So now we have two young women pretty close in age who likely died in similar ways within the span of, what, a little over a year?
Yeah, and like with weird connection to almost the exact same area, right, the Teresa's clothes found where her body was, it feels like a pattern might be emerging, right?
So they dive head-on into this theory, and over the next few months, John and Patricia track down and speak with more than a dozen women from the area who say that they survived assaults and attempted abductions in the late 70s and the early 80s.
And according to which you were here, they all describe the same person, a short man with dark hair.
Now, frustratingly, John isn't able to get ahold of any of the police reports that these women say that they filed because, surprise, surprise, those files have been destroyed.
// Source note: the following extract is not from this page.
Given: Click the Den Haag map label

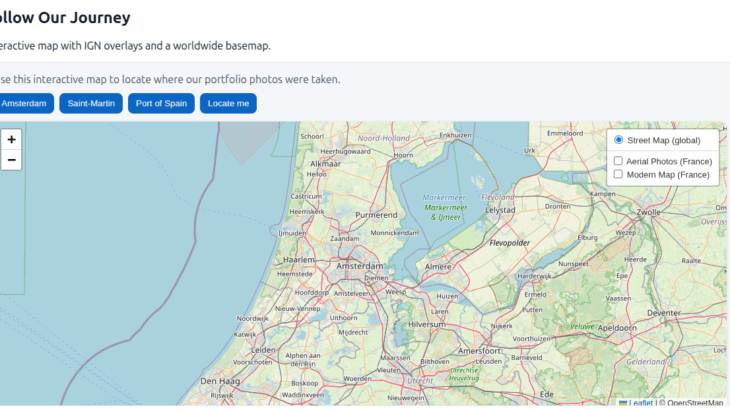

But he does find a newspaper article about one of the attacks, and luckily that article includes a composite sketch of the guy that everyone's describing.
Now, we're going to include this photo in our show notes on the website, but Britt, can you just quickly describe him for us?
Yeah, so the sketch is a little bit blurry, but even from that, you can tell he has pretty distinct features.
He has these thick, dark brows that almost come together in a unibrow.
His face is rounded with what I recently learned is called a duck tail beard, which is like a mustache that grows over his lip and then into his beard and into his sideburns.
His hair hangs just over the top of his ears and in the front, it's chopped like straight across his forehead, kind of like what you'd see in a bowl cut.
A strong bang is what I would call it.
So now that John and Patricia have an idea of who they're looking for, at least what this guy looks like, because they never found the guy in the sketch,
they wanted to get ahold of Teresa's full case file more than ever, just to see if any man matching this description showed up anywhere in the initial investigation.
And when they reach out to the QPP in Sherbrooke, they get a response from an officer who asked to be called Jill's.
And this officer tells John that he'll meet in person and show him the file, but he can't give him a copy.
Now, they would have loved a copy, but this is a big win.
However, when the two meet, John only gets a short amount of time to just quickly flip through everything.
And the only new information that he learns is that the only piece of Teresa's clothing found in the initial investigation, her green scarf,
was actually torn in half when they found it in the cornfield near her body, which to him is yet another sign of foul play.
Like if she overdosed, he doesn't see how the scarf would get all torn up and didn't make sense.
So while they still don't have all the answers, John and Patricia decide to take the next step and publish their research in a newspaper series called Who Killed Teresa?
The articles run in the National Post in August of 2002, and the response is immediate.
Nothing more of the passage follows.